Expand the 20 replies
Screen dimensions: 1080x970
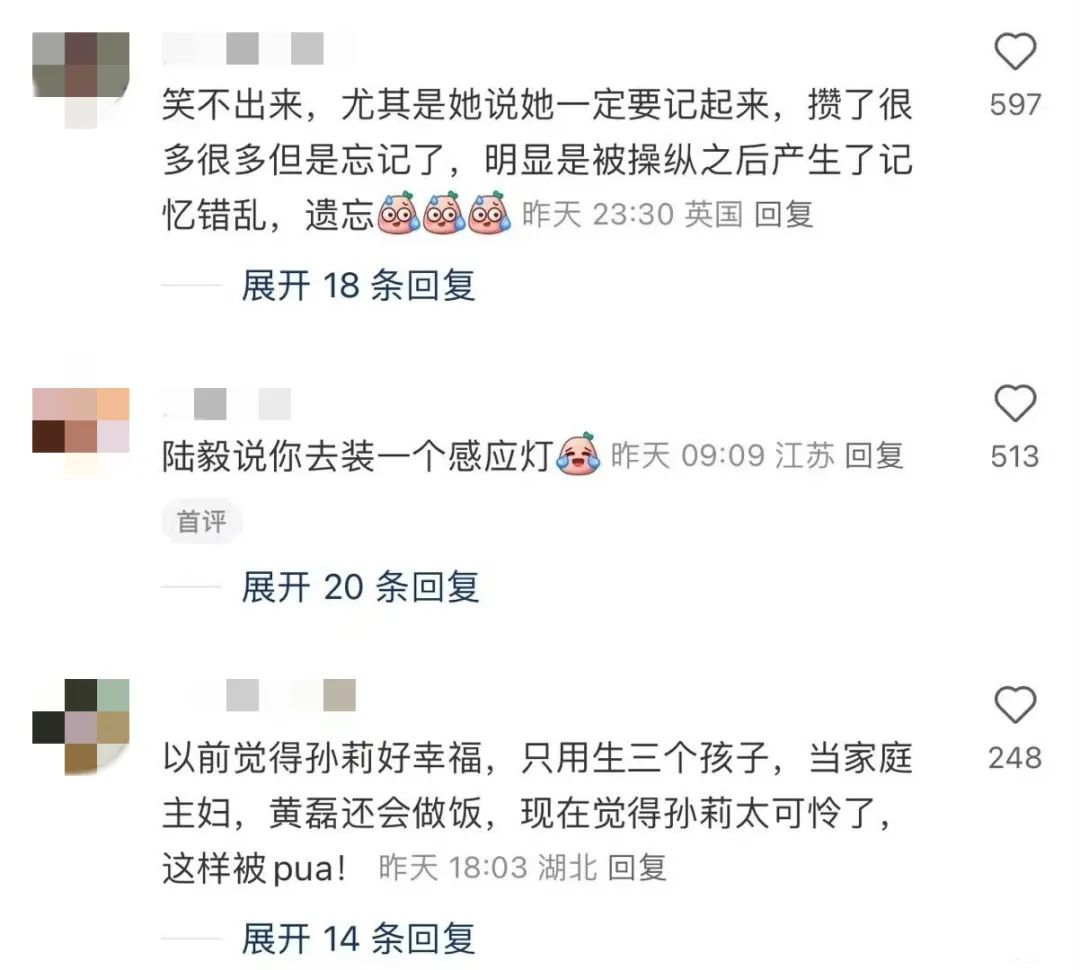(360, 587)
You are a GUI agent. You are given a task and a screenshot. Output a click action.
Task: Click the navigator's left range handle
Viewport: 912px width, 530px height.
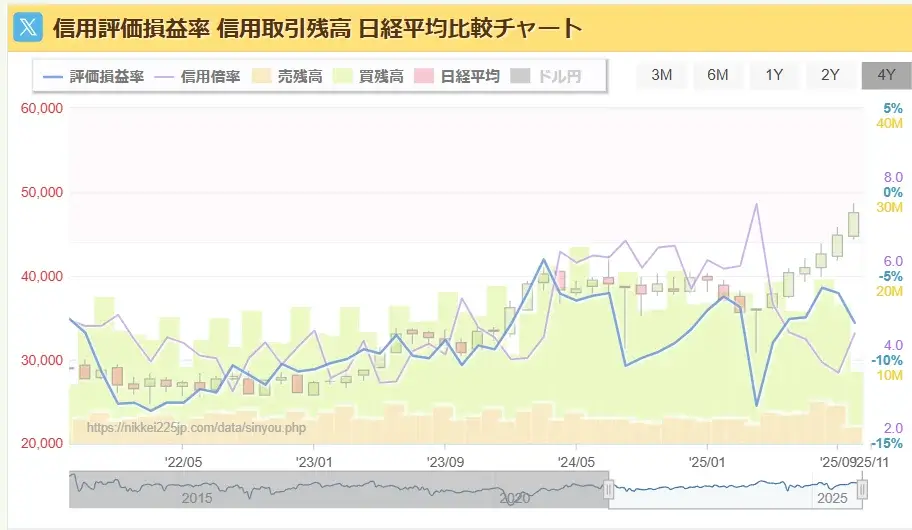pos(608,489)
***
**GIVEN TASK:**
Copy out all the records above, replacing "replies" with "comments" and leaving everything else unchanged. Leave the pictures out.

**THE REPLY:**
Expand the 20 comments
Screen dimensions: 1080x970
(360, 587)
You are a GUI agent. You are given a task and a screenshot. Output a click action.
Task: Click the navigator's left range handle
Viewport: 912px width, 530px height.
pos(608,489)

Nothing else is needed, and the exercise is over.